## Task objective
Revise the part that opens with the line containing "Given: Click the Most Unstable section header" and closes with the line containing "Looking at the screenshot, I should coord(720,82)." by replacing "section header" with "section heading", leaving every other part of those lines untouched.

## Input for this task
* * *
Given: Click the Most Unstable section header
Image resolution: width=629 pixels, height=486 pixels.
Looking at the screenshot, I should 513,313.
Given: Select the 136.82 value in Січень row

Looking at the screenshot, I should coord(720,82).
* * *
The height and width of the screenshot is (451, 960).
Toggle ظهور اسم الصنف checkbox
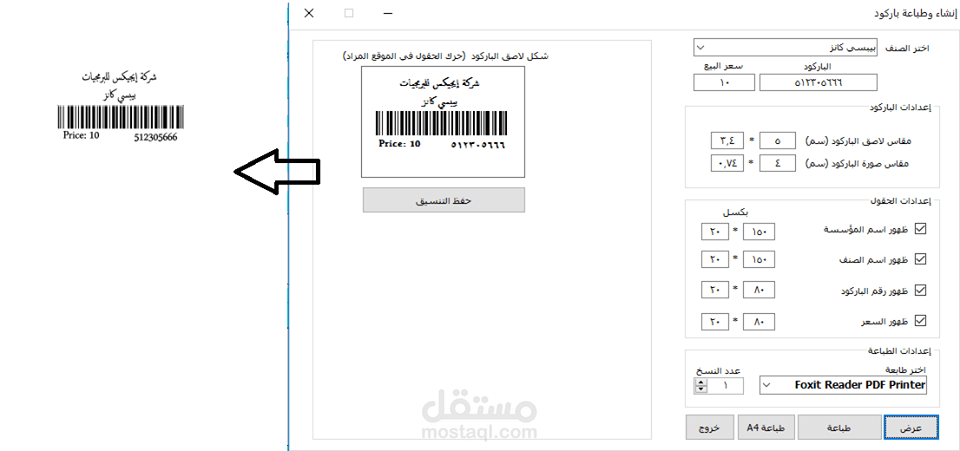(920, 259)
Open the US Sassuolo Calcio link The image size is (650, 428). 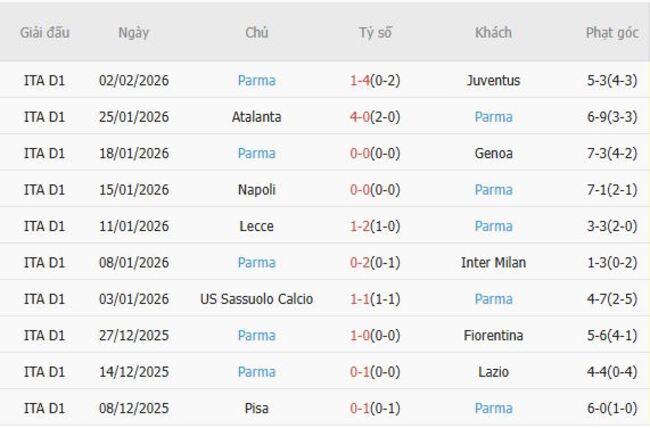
* * *
## Correct output
Given: Click the Most Unstable section heading
Image resolution: width=629 pixels, height=486 pixels.
Looking at the screenshot, I should 513,313.
Given: Select the 136.82 value in Січень row

Looking at the screenshot, I should coord(720,82).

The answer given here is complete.